American actor, director, and screenwriter (1912–1977)

Richard Dutoit Carlson (April 29, 1912 - November 25, 1977) was an American actor, television and film director, and screenwriter. He is best remembered for his leading roles in the sci-fi classic It Came from Outer Space (1953) and the iconic Universal Monster film Creature from the Black Lagoon (1954).

==Early life and education==
Carlson was the son of a Danish-born lawyer who lived in Albert Lea, Minnesota. He majored in drama at the University of Minnesota, where he wrote and directed plays and was a member of the society Phi Beta Kappa. He graduated cum laude with a Master of Arts degree, a scholarship prize of $2500, and an invitation to join the faculty. He declined the job offer, fearing it would create a dull future, but used the $2500 to open his own repertory theater in Saint Paul, Minnesota. He wrote, produced, directed, and acted in three plays—which used up the $2500. When the theater failed, Carlson relocated to California to join the Pasadena Playhouse, and then to New York for the Broadway stage.

================================

__Work item__. Transcribe the text about actor Richard Carlson in full, keeping every word and mark unchanged.

__Data entries__.

================================

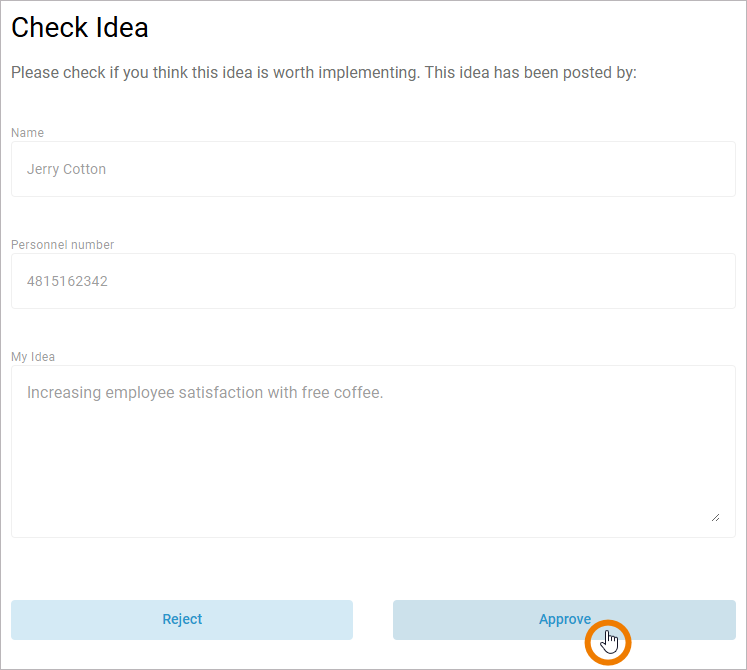Click the "Personnel number" field label

tap(62, 245)
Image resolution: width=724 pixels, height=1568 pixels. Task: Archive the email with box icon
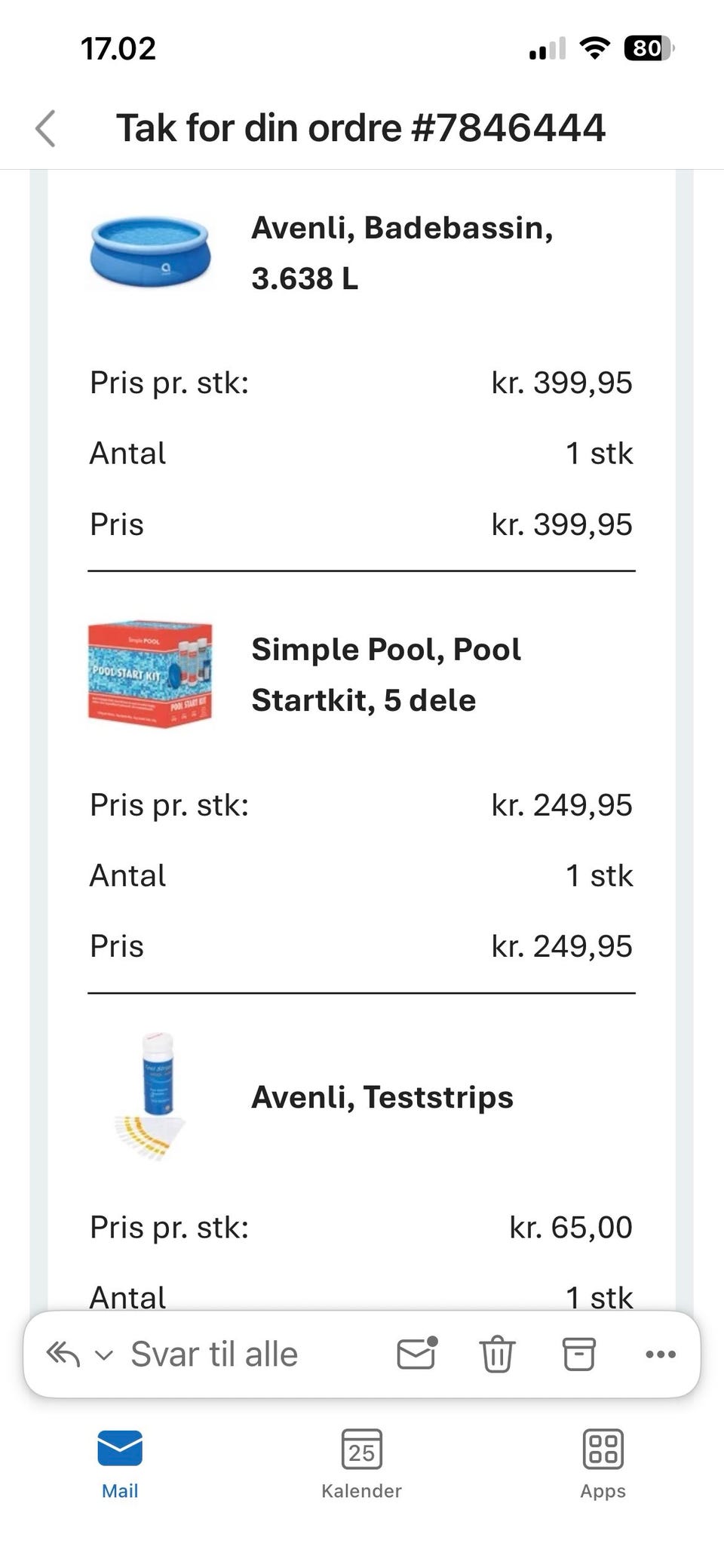(579, 1354)
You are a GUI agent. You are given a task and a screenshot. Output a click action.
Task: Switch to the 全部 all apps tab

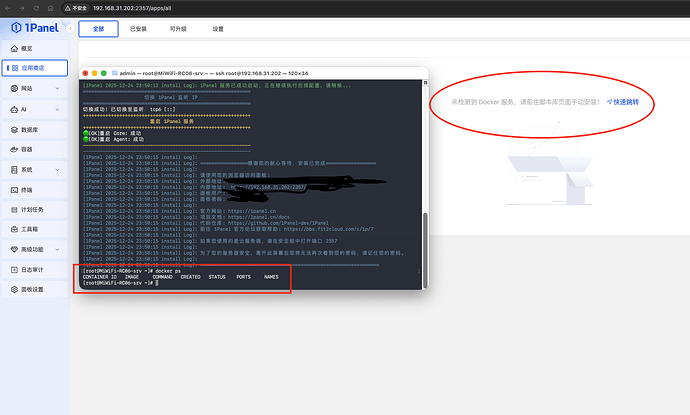[x=98, y=30]
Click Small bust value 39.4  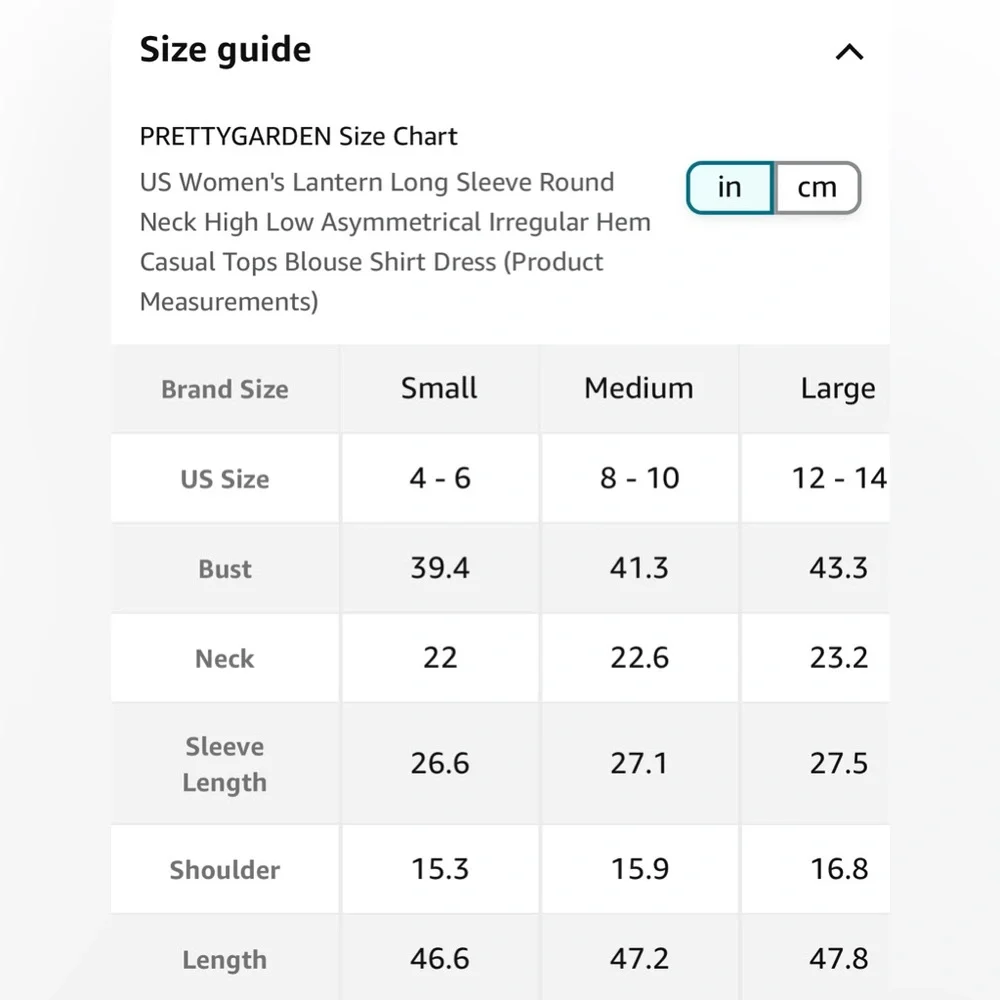pos(440,568)
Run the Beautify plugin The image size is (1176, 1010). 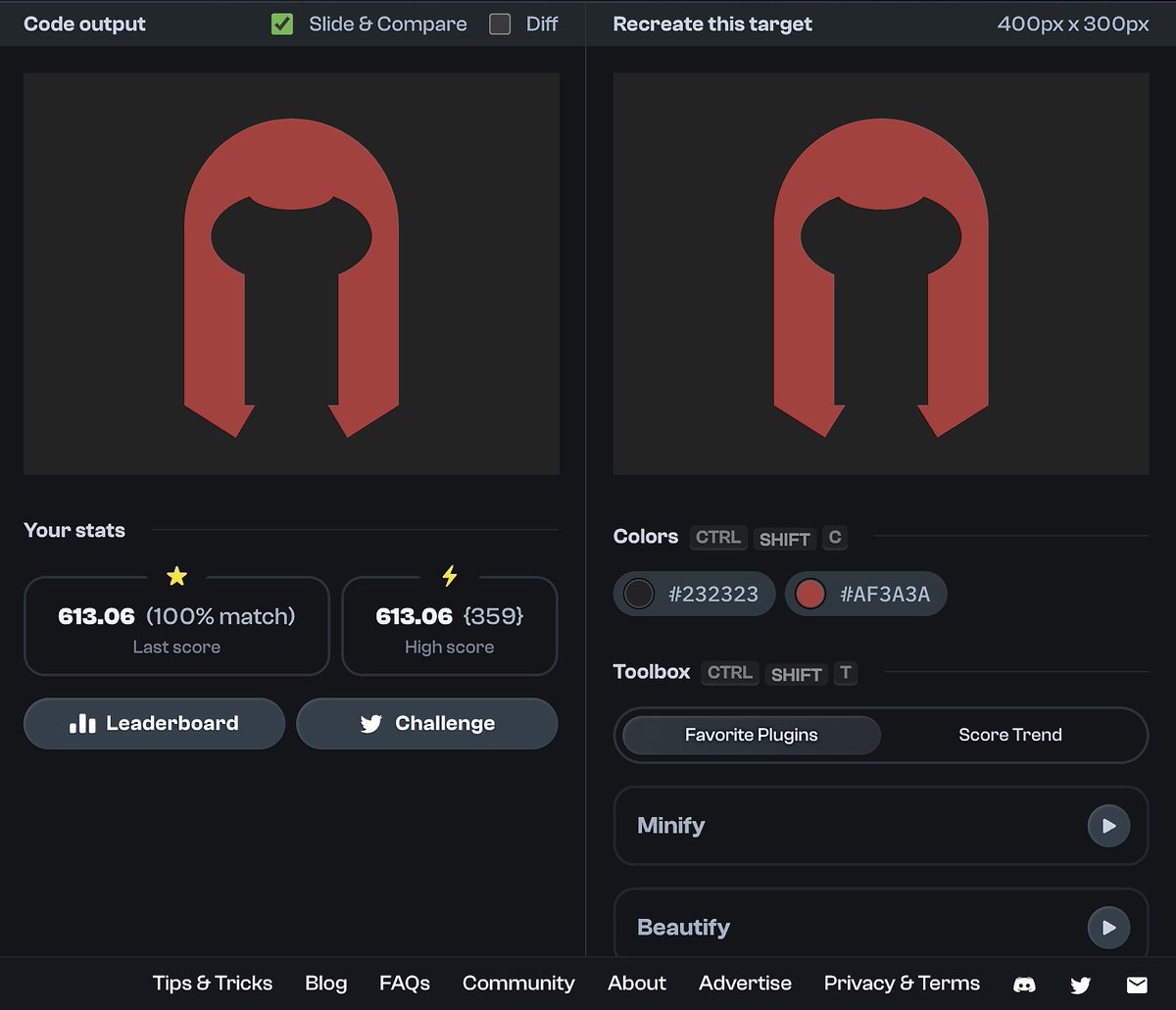point(1108,927)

================================

__Your solution__.
American actor, director, and screenwriter (1912–1977)

Richard Dutoit Carlson (April 29, 1912 - November 25, 1977) was an American actor, television and film director, and screenwriter. He is best remembered for his leading roles in the sci-fi classic It Came from Outer Space (1953) and the iconic Universal Monster film Creature from the Black Lagoon (1954).

==Early life and education==
Carlson was the son of a Danish-born lawyer who lived in Albert Lea, Minnesota. He majored in drama at the University of Minnesota, where he wrote and directed plays and was a member of the society Phi Beta Kappa. He graduated cum laude with a Master of Arts degree, a scholarship prize of $2500, and an invitation to join the faculty. He declined the job offer, fearing it would create a dull future, but used the $2500 to open his own repertory theater in Saint Paul, Minnesota. He wrote, produced, directed, and acted in three plays—which used up the $2500. When the theater failed, Carlson relocated to California to join the Pasadena Playhouse, and then to New York for the Broadway stage.